Suppose you had a function that checks if an arbitrary function terminates in a finite number of steps, without running it (ignore that Swift doesn't allow you to introspect closures like that; you can imagine the `fn`

parameter is a String or a BigInt instead):

```
func halts(_ fn: () -> ()) -> Bool { ... }
```

Then we can write a naughty function that halts if its input does not halt, and doesn't halt if its input halts:

```
func naughty(_ fn: () -> ()) {
if (halts(fn)) {
while true {}
}
}
```

Why is it naughty? Because then you can do this:

```
func absurd() {
naughty(absurd)
}
```

Does `absurd()`

halt? It calls `naughty`

with itself, and `naughty`

calls `halts(absurd)`

. If `halts(absurd)`

returns true, then `naughty`

loops forever. If `halts(absurd)`

returns false, then `naughty`

returns. In both cases, `halts`

gave us the wrong answer. The only possibility then is that `halts(absurd)`

runs forever, but this contradicts the assumption that `halts`

determines an answer in a finite number of steps.
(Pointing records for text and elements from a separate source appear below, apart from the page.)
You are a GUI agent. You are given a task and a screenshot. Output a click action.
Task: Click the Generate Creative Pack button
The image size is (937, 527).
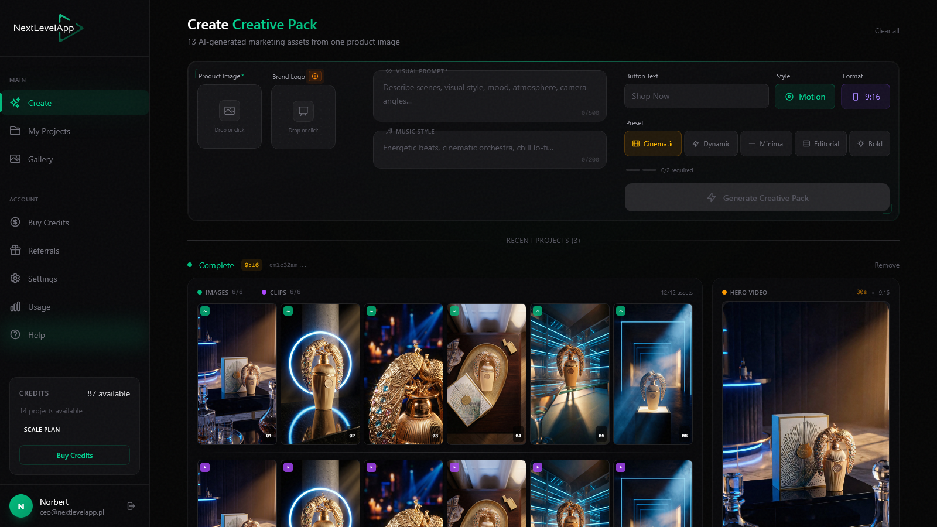[757, 197]
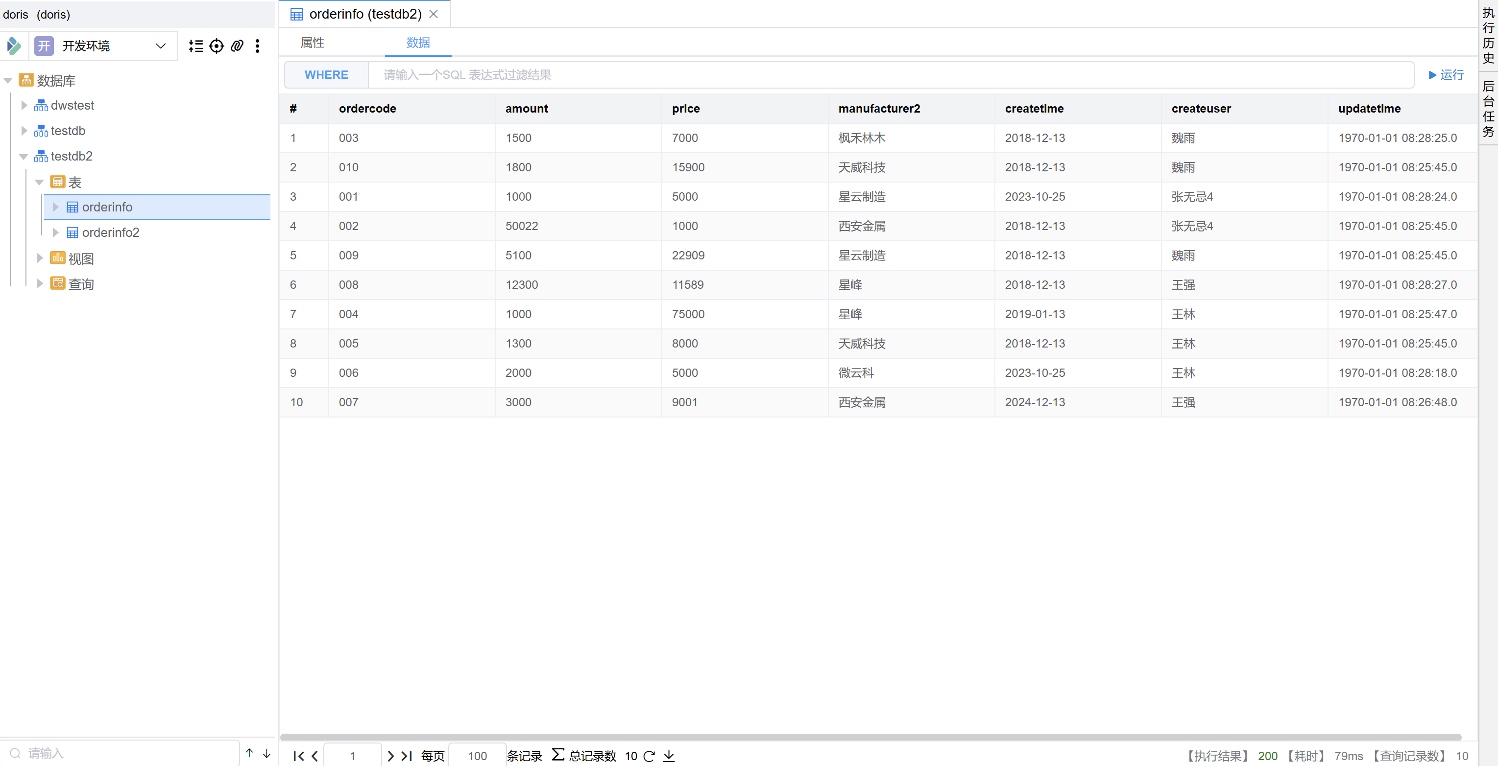
Task: Open the 执行历史 execution history panel
Action: [x=1488, y=35]
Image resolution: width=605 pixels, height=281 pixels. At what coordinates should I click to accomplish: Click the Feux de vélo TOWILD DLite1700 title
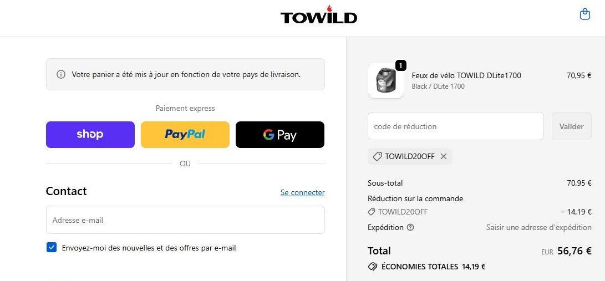466,75
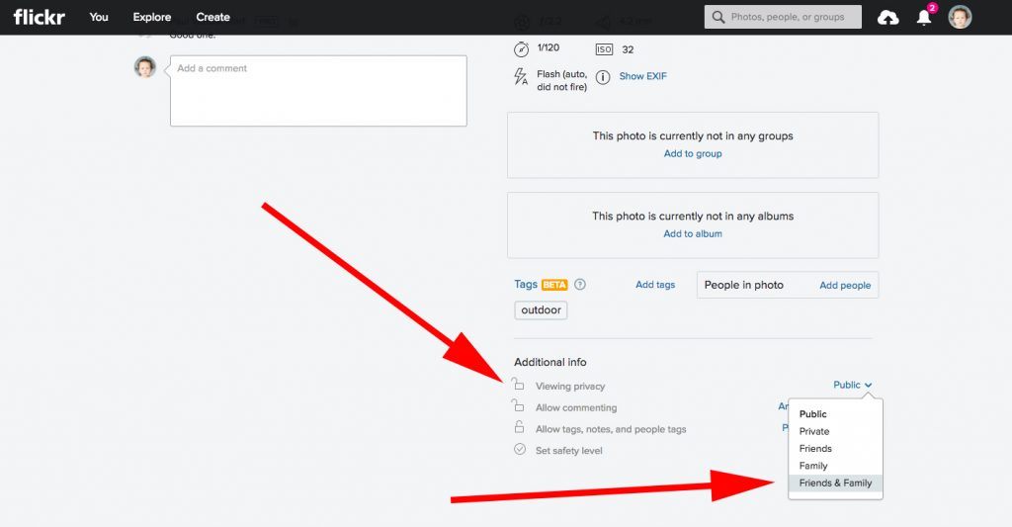This screenshot has height=527, width=1012.
Task: Click the Add to group link
Action: point(693,154)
Since any Turing machine can be encoded as a tag system, and any tag system can be encoded as a Swift type substitution, it is not possible to determine if Swift type substitution terminates.

If you're getting deja-vu, it's because three years ago I showed there is a Turing machine hidden in protocol `where`

clauses as well (Swift type checking is undecidable), and then fixed that (The "Requirement Machine", a new generics implementation based on term rewriting).

Last time though, I was looking for a new way of implementing generic signature queries and minimization to fix various known correctness and performance issues. Generic signature queries and minimization are basically solving various algebra problems in "closed form", so given the undecidability, the old formalism was just wrong to accept any arbitrary protocol definitions as input, because it pretended to give an answer every time. The new implementation solved this by restricting the range of possible programs to those whose protocol definitions can be represented with a convergent string rewrite system.

This second Turing machine though, is not as problematic, I think. Type substitution really is defined as a series of deterministic evaluation rules, and the current implementation is fine from a practical standpoint. So I don't think there's any huge reason to overhaul it to introduce a termination guarantee, since in light of the above result, this would necessarily involve rejecting some previously-valid programs as well.

It would be nice though, to eventually diagnose the simpler cycles here. Occasionally people accidentally write some variant of this and get confused:

```
protocol P {
associatedtype A: P
}
struct G<T: P>: P {
typealias A = T.A.A
}
struct X: P {
typealias A = G<X>
}
// compile-time hang/crash
print(G<X>.A.self)
```

We could impose a maximum iteration count, or catch the obvious recursion here, or something, to avoid the bad UX of a compiler crash.